▶ **Study text**:

Content starts

Benchmarks

This document describes the benchmark methodology, how to run each benchmark, and the target performance numbers.

Overview

ZigBolt ships a comprehensive benchmark suite covering latency, throughput, codec performance, and data structure operations:

Benchmark	Binary	What it Measures
Ping-Pong	`bench_ping_pong`	IPC round-trip latency (RTT)
Throughput	`bench_throughput`	IPC single-direction message rate
UDP RTT	`bench_udp_rtt`	UDP loopback round-trip latency
Codec Throughput	`bench_codec_throughput`	WireCodec encode/decode rate (single + batch)
SPSC Latency	`bench_spsc_latency`	SPSC ring buffer write/read latency
MPSC Latency	`bench_mpsc_latency`	MPSC ring buffer contention latency
LogBuffer Throughput	`bench_logbuffer_throughput`	LogBuffer claim/commit/read rate
IPC Multi-Size	`bench_ipc_multisize`	IPC latency across message sizes
Full Suite	`bench_run_all`	All-in-one suite with JSON output

All benchmarks are compiled with -OReleaseFast for maximum optimization.

Building

zig build bench

This compiles all benchmarks and places them in zig-out/bin/.

To build individually:

zig build && ./zig-out/bin/bench_ping_pong
zig build && ./zig-out/bin/bench_throughput
zig build && ./zig-out/bin/bench_udp_rtt
zig build && ./zig-out/bin/bench_codec_throughput
zig build && ./zig-out/bin/bench_spsc_latency
zig build && ./zig-out/bin/bench_mpsc_latency
zig build && ./zig-out/bin/bench_logbuffer_throughput
zig build && ./zig-out/bin/bench_ipc_multisize
zig build && ./zig-out/bin/bench_run_all

The bench_run_all binary runs all benchmarks in sequence and outputs a summary table plus a bench/results.json file for CI integration.

Methodology

Ping-Pong (IPC RTT)

What: Measures the time between publishing a message into an IPC channel and immediately polling it back in the same process. This captures the raw shared memory write/read latency without cross-process scheduling overhead.

Procedure:

Create an IPC channel (/zigbolt_bench_pp) with 1 MB term length, pre-faulted pages
Warm up with 10,000 messages (discarded)
Recreate the channel to start clean
For each of 100,000 measurement iterations:
- Record send_time via timestampNs()
- Publish a 32-byte message containing the timestamp
- Poll it back immediately
- Record recv_time, compute rtt = recv_time - send_time
- Add RTT to HDR histogram
Report percentiles: min, mean, p50, p90, p99, p99.9, p99.99, max

Configuration:

Message size: 32 bytes
Term length: 1 MB (1,048,576 bytes)

Content ends

▶ **Excerpted data**:
Content starts

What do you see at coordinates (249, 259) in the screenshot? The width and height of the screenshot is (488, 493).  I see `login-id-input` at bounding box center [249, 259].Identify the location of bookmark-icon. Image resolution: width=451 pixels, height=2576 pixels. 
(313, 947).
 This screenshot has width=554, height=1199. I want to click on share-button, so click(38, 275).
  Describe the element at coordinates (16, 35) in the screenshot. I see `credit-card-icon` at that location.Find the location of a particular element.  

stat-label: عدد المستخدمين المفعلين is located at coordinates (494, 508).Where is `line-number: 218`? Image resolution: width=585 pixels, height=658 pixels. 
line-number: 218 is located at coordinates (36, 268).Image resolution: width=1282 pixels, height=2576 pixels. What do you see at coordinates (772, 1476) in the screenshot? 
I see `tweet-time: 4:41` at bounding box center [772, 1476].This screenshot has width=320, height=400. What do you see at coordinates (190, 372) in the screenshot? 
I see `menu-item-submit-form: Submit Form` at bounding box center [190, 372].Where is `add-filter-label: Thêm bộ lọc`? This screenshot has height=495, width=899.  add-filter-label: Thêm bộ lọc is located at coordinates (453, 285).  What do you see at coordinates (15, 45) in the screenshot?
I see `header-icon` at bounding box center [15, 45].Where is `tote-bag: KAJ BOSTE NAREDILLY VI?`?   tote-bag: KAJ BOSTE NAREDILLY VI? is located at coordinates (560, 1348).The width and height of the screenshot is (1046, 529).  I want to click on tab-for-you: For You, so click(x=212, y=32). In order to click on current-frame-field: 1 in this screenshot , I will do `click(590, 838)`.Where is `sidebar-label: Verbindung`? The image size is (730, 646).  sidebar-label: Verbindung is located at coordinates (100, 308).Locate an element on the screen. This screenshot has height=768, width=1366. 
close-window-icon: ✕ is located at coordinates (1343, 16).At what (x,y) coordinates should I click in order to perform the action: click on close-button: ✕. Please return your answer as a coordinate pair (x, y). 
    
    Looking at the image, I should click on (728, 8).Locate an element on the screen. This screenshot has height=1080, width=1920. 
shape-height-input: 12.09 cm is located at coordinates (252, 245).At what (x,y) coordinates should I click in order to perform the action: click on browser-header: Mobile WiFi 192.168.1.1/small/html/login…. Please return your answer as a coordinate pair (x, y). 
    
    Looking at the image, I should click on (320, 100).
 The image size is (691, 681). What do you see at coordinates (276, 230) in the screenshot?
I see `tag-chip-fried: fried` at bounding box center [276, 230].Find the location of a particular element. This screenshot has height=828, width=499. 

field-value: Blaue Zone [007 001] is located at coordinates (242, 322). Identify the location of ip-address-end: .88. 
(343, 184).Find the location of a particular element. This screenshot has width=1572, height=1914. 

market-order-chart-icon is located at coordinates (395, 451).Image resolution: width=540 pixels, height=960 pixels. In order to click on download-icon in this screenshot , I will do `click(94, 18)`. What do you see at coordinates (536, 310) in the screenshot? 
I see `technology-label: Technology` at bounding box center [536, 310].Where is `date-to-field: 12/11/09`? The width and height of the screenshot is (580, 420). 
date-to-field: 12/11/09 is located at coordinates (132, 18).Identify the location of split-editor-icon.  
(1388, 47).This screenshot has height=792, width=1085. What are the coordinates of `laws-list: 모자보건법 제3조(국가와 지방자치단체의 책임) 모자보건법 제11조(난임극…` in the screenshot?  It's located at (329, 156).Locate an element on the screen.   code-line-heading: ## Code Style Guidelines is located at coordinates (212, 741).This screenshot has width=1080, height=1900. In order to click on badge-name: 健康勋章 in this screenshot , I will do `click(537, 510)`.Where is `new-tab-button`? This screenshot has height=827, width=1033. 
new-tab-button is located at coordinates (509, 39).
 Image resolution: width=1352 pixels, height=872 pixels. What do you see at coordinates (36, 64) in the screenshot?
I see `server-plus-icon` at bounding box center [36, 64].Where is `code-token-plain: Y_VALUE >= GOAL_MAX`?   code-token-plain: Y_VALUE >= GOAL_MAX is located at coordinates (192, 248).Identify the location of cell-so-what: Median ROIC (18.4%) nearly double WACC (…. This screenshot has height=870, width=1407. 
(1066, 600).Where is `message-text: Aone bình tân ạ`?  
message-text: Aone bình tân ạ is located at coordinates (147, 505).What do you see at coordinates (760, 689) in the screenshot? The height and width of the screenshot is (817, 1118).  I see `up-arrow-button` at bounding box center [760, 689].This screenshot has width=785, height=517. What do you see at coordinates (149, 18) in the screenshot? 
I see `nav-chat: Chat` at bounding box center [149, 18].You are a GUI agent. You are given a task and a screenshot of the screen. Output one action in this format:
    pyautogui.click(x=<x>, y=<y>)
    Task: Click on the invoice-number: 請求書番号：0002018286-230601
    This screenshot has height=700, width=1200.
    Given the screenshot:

Content ends

▶ **Activities**:
1. Copy the benchmarks document from "- Publish a" to "MB (1,048,576 bytes)", changing "HDR histogram" to "latency histogram".
2. Pick up the ZigBolt benchmarks document where it stops and keep writing it.

▶ **Responses**:
1.
- Publish a 32-byte message containing the timestamp
- Poll it back immediately
- Record recv_time, compute rtt = recv_time - send_time
- Add RTT to latency histogram
Report percentiles: min, mean, p50, p90, p99, p99.9, p99.99, max

Configuration:

Message size: 32 bytes
Term length: 1 MB (1,048,576 bytes)

2.
Warmup: 10,000 messages
Measurement: 100,000 messages
Pre-fault: enabled

Target:

p50 < 200 ns
p99 < 1,000 ns

Throughput (IPC)

What: Measures the maximum sustained message publish rate through an IPC channel, with periodic polling to prevent buffer exhaustion.

Procedure:

Create an IPC channel (/zigbolt_bench_tp) with 4 MB term length
Record start timestamp
Publish 10,000,000 messages of 64 bytes each
- On publish failure (buffer full): poll 1,024 messages, retry
- Every 10,000 publishes: poll up to 10,000 messages
Record end timestamp
Compute: msg/sec = count / elapsed, MB/sec = msg/sec * msg_size / 1MB

Configuration:

Message size: 64 bytes
Term length: 4 MB
Message count: 10,000,000
Pre-fault: enabled

Target:

> 50 million messages/second

UDP RTT (Loopback)

What: Measures UDP round-trip latency over the loopback interface. Sends a datagram from one socket and receives it on another, both bound to localhost.

Procedure:

Create sender UDP channel (port 44445, non-blocking)
Create receiver UDP channel (port 44444, non-blocking)
Warm up with 5,000 messages (discarded)
Drain any remaining datagrams
For each of 50,000 measurement iterations:
- Record send_time, embed in 32-byte message
- Send via sender socket to receiver’s port
- Busy-poll receiver socket (up to 10,000 attempts)
- Record recv_time, compute RTT
- Add to HDR histogram
Report percentiles

Configuration:

Message size: 32 bytes
Ports: 44444 (receiver), 44445 (sender)
Warmup: 5,000 messages
Measurement: 50,000 messages
Non-blocking: enabled

Target:

p50 < 5 us (expected to be lower with io_uring on Linux)

WireCodec Throughput

What: Measures the raw encode/decode throughput of the comptime WireCodec for TickMessage (32B) and OrderMessage (48B), including both single-message and batch (64-message) modes.

Procedure:

Warm up with 100,000 encode operations (discarded)
For 10,000,000 iterations:
- Encode a message with varying fields (prevents constant-folding)
- Accumulate a sink byte to prevent dead-code elimination
Repeat for decode with doNotOptimizeAway on the result
Repeat for batch encode/decode (64 messages per batch)
Report: ns/msg, M/sec, MB/sec bandwidth

Configuration:

Message types: TickMessage (32B), OrderMessage (48B)
Iterations: 10,000,000
Batch size: 64 messages
Anti-optimization: varying input fields + sink accumulator

Target:

Encode: < 10 ns/msg (> 100M msg/sec)
Decode: < 10 ns/msg (> 100M msg/sec)
Batch encode: > 150M msg/sec

SPSC Ring Buffer Latency

What: Measures the single-producer single-consumer ring buffer write/read round-trip latency across multiple message sizes.

Procedure:

Initialize a 64K-entry SPSC ring buffer
Warm up with 10,000 write/read pairs (discarded)
For 100,000 measurement samples:
- Batch 100 write/read pairs
- Record per-operation average in HDR histogram
Report percentiles for each message size

Configuration:

Ring capacity: 65,536 entries
Message sizes: 8B, 32B, 64B, 256B
Warmup: 10,000 ops
Samples: 100,000 (x100 batch = 10M ops)

Target:

p50 < 50 ns (8B-64B messages)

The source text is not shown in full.